This football analytics package is based on a series of Towards Data Science articles by Ofir Magdaci:
- Embedding the Language of Football Using NLP
- A Deep Dive into the Language of Football
- Data-Driven Evaluation of Football Players' Skills
Using this package, you can to download pre-trained models or run and create your own.
The package contains easy-to-use config file to quickly set up an anaconda environment for the project. Alternatively, you can manually install the list of packages listed in the file.
To create a conda environment with all required dependencies (see conda_env.yml
), open a terminal/cmd window and cd
to project repository and run:
conda env create -f conda_env.yml
.
The StatsBomb open dataset is a free data available for research. You can download and read more about it here.
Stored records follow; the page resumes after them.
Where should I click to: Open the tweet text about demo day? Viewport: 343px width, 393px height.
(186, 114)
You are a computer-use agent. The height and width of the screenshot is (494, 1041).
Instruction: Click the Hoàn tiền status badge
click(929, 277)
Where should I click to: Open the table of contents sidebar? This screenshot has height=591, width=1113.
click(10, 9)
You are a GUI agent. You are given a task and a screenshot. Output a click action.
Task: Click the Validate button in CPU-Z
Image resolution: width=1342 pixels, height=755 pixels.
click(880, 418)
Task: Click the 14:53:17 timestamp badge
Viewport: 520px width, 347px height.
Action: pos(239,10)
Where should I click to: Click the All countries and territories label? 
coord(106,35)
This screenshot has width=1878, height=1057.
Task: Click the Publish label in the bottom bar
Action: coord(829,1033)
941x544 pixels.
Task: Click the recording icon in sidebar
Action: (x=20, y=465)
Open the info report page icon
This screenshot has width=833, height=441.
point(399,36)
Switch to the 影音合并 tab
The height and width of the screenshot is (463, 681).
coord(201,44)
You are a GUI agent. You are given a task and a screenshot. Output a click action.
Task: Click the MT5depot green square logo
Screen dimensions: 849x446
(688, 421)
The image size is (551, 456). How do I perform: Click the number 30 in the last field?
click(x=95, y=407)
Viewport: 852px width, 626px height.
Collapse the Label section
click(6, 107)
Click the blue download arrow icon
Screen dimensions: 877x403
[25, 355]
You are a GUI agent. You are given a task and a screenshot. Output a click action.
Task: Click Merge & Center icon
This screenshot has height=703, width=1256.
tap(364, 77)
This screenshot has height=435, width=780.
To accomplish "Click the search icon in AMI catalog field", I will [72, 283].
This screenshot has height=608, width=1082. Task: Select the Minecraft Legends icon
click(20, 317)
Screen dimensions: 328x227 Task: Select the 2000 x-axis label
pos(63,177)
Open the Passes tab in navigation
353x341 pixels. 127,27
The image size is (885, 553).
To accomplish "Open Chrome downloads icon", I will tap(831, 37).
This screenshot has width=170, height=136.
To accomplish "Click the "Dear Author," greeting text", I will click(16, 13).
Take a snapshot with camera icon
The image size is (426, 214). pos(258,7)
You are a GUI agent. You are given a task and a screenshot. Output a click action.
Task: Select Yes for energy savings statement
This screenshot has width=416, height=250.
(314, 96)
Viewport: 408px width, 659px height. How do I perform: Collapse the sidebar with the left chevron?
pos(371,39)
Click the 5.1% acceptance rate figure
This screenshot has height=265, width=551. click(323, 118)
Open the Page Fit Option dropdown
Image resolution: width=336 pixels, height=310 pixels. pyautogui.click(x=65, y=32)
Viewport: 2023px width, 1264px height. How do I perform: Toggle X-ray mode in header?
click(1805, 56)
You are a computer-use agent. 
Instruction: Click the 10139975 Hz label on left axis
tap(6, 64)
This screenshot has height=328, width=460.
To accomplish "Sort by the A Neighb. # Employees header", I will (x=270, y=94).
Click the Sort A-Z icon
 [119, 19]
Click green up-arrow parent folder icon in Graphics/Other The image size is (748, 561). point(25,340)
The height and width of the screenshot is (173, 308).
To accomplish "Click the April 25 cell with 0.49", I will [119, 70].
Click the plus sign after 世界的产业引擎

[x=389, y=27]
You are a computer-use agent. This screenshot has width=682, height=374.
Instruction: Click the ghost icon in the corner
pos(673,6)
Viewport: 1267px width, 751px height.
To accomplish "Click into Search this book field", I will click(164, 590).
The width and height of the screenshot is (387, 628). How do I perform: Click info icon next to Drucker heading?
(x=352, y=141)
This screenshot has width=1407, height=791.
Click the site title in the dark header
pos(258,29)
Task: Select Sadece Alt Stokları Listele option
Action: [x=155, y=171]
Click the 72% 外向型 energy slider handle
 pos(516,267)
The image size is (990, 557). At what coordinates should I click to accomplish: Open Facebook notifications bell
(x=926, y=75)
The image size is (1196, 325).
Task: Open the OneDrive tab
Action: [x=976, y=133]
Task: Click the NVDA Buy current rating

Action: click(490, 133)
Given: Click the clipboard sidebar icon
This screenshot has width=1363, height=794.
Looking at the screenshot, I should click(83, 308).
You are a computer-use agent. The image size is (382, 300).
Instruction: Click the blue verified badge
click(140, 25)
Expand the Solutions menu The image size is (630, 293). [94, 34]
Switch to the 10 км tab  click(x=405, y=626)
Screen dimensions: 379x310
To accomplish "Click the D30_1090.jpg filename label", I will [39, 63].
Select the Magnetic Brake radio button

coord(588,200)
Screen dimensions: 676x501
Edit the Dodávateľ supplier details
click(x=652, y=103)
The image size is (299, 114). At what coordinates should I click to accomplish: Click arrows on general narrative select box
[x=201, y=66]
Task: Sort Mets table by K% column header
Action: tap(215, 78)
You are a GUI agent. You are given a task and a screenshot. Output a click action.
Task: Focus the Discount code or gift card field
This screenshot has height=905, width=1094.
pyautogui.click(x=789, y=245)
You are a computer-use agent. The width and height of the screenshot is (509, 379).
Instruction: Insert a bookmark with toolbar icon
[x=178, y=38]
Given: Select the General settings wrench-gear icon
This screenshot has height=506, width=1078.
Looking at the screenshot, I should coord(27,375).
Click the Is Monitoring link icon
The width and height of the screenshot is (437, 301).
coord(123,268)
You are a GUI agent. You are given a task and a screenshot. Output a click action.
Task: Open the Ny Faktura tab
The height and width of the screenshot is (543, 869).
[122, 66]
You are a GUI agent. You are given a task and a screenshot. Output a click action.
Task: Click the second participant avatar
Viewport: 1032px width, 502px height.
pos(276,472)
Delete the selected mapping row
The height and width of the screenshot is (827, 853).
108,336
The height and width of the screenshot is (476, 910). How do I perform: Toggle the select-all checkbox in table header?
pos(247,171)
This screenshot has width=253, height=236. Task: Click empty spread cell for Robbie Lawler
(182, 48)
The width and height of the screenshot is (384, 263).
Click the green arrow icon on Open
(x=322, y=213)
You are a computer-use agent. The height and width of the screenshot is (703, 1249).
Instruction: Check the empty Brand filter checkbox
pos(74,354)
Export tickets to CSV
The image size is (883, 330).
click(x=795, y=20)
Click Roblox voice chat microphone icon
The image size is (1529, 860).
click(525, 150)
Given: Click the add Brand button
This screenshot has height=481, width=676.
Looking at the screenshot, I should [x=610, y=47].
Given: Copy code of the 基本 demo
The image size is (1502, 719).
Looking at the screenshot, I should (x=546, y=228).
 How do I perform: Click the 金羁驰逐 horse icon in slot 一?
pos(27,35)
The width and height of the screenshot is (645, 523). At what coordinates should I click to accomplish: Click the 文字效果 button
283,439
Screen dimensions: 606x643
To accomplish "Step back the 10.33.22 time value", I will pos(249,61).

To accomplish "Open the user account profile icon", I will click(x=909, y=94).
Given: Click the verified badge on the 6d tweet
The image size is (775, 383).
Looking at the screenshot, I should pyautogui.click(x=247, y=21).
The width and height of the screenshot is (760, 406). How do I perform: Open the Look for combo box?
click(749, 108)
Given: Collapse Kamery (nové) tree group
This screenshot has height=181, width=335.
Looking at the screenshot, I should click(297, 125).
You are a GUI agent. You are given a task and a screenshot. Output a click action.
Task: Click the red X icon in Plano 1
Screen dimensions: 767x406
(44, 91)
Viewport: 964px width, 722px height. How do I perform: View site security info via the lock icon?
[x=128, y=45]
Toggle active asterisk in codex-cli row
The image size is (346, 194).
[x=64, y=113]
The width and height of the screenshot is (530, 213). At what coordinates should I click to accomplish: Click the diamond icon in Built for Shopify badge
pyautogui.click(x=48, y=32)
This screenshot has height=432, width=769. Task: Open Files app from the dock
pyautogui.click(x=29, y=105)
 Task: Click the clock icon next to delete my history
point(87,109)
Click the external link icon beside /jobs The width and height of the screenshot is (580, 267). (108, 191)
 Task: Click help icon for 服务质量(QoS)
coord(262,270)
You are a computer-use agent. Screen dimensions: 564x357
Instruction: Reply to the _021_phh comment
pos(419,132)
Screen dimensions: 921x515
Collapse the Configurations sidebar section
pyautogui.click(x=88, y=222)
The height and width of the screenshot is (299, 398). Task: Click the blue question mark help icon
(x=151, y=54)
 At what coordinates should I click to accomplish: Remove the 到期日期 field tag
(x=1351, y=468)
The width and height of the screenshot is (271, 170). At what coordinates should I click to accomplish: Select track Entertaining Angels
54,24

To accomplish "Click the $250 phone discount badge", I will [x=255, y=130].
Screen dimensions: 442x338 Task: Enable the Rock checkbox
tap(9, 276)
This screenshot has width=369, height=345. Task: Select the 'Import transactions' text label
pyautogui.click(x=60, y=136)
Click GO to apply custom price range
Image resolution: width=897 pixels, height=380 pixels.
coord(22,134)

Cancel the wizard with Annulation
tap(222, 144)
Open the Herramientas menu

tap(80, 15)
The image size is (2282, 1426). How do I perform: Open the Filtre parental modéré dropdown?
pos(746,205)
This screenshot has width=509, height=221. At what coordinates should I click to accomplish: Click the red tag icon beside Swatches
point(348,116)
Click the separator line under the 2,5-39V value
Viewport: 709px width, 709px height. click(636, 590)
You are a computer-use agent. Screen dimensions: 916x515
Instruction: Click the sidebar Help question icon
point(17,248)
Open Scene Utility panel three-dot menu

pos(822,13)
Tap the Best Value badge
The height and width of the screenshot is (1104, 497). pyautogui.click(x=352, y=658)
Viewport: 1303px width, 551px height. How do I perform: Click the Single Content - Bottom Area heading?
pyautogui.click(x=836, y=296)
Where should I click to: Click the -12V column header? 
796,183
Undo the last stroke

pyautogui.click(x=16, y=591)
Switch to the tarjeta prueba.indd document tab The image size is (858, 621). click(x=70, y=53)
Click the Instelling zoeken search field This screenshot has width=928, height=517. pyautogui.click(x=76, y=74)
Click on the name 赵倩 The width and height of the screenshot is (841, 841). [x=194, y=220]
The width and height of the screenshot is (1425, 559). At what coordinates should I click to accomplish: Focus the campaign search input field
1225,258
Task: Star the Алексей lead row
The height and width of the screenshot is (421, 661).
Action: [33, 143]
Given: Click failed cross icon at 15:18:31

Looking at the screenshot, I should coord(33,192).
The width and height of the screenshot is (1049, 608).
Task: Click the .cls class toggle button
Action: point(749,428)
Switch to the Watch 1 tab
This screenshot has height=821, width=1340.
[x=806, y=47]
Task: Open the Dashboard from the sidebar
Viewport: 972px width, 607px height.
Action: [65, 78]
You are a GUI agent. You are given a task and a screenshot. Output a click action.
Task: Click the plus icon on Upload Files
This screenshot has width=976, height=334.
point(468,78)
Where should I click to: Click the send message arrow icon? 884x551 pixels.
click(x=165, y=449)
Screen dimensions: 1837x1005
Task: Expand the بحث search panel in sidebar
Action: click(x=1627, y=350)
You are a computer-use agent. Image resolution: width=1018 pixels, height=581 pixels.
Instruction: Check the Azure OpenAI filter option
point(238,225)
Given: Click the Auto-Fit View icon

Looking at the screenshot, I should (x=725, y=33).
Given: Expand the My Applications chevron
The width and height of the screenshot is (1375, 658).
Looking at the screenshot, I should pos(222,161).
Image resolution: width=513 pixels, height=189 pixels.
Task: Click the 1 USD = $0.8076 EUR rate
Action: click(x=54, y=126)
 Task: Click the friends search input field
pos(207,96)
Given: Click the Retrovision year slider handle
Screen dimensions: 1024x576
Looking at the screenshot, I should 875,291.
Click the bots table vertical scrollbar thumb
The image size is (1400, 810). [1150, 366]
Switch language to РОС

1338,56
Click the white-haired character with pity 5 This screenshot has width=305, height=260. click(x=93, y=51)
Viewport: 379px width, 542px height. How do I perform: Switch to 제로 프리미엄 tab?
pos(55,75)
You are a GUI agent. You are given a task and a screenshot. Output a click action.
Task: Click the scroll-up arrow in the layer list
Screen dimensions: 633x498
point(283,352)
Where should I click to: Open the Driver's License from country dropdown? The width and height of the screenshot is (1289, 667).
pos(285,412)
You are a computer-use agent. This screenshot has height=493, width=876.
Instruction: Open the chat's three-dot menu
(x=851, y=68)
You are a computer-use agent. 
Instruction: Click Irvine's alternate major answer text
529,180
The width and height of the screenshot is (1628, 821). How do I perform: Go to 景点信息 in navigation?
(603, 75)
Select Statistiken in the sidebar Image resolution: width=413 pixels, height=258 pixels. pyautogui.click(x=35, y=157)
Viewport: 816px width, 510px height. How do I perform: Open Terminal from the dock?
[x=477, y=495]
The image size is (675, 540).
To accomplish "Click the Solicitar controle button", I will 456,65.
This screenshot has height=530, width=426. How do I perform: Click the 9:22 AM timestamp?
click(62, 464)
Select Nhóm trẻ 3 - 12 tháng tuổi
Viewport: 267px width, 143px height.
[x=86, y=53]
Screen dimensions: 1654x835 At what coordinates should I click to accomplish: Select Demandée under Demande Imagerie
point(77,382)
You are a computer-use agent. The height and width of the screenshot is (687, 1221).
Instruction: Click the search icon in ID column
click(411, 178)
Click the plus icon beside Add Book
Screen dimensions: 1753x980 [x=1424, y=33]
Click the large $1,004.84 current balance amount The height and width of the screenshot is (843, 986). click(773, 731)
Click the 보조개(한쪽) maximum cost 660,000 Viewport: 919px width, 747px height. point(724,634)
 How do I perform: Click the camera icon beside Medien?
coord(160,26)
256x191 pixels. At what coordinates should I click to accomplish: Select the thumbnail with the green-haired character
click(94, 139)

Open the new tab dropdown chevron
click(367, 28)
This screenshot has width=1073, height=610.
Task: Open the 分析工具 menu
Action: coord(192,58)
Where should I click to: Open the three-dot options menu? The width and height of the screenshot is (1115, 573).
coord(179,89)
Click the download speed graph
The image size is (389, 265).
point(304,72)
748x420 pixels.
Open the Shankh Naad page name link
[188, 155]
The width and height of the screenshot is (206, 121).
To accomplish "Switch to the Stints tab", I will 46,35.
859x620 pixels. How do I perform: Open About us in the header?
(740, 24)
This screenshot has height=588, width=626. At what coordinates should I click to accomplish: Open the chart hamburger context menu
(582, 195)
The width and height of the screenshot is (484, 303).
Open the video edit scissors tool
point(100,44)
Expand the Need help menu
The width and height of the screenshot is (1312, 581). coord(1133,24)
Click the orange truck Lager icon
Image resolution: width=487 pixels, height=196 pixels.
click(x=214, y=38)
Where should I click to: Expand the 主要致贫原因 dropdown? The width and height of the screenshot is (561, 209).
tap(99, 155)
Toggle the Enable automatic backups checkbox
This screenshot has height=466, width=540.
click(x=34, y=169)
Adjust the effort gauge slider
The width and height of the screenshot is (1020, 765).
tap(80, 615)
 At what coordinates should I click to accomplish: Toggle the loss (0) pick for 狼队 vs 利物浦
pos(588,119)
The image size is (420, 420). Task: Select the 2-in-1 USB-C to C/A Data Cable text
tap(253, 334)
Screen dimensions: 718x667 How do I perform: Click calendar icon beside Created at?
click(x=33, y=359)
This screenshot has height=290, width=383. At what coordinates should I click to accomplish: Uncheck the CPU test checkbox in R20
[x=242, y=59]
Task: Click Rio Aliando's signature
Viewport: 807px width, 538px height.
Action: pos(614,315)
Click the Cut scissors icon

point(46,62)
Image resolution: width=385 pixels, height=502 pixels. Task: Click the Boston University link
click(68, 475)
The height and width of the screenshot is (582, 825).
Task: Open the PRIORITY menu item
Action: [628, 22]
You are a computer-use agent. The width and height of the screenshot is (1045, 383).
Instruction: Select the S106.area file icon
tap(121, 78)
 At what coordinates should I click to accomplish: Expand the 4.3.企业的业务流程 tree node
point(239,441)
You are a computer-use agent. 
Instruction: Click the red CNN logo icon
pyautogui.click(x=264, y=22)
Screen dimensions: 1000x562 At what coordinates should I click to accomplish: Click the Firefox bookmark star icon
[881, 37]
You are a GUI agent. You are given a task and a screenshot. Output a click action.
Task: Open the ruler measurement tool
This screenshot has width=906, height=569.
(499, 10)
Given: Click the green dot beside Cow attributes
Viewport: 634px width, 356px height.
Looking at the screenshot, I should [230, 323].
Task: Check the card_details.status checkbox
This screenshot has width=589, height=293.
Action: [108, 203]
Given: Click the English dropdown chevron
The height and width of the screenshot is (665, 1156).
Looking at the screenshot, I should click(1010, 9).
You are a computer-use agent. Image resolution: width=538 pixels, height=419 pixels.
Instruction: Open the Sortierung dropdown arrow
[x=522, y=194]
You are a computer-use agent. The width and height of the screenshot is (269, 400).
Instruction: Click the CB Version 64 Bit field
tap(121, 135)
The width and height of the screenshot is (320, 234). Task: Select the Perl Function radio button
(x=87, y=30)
Save the extracted 'statsbomb' directory into <package_path>/data
, without modify its name.
For using the UI, you must first create all necessary artifacts: data objects and trained models. To this end, run main.py
manually (see under 'Manual Run'). Alternatively, pre-trained models are available to download (see below).
Data objects currently are not available for download due to licensing.
You can get a pre-made models by downloading the pre-trained package. Extract it and put the models_artifacts
folder into football2vec/artifacts directory.
This package includes all pre-trained models.
Due to StatsBomb licensing, I can't offer pre-made data processing artifacts (see 'build_data_objects' under 'Manual Run').
The open-source models of Football2Vec are more basic
than presented in the article.
However, they are can be easily and freely extended.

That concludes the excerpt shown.